IP Tech Knowledgy
Corporate Names are Irrelevant, and Relevant, to Trademarks
An entity’s official corporate name is independent of the name the company uses in the marketplace as a trademark -- with one twist.
A corporate name is an entity’s official name as filed with its state of formation. A trademark is a brand an entity uses to identify its goods and services. Because these purposes are different, a state corporate filing does not give an entity priority over use of a later adopted trademark. If the entity uses the same words for its corporate name as its brand, it is only the trademark usage which is relevant to a trademark infringement analysis.

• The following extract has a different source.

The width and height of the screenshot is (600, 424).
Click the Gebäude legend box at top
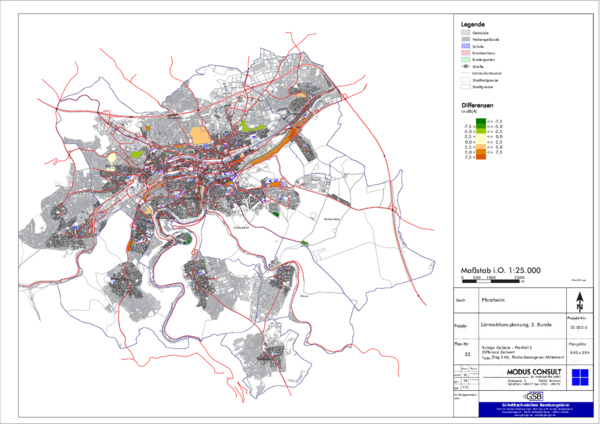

Each state has its own rules for approving corporate names, and how close each name can be to another. For example, the Maryland State Department of Assessments and Taxation (SDAT) regulations dictate that a corporation and an LLC can have the same exact name, so long as their “tail” indicating the type of entity is different, such as “Inc.” and “LLC.” On the other hand, SDAT regulations do not allow the same name to be used within the same type of entity. If an entity already exists as Zebra, Inc., SDAT will not allow formation of Zebra Incorporated, Limited, or Company, or any abbreviation of those tails.
Although a corporate name generally does not bear on a trademark, if the entity would like its corporate name to match its brand, it needs to be sure – in states with regulations similar to Maryland’s – that its state of formation has not already granted the name to the same type of corporate entity.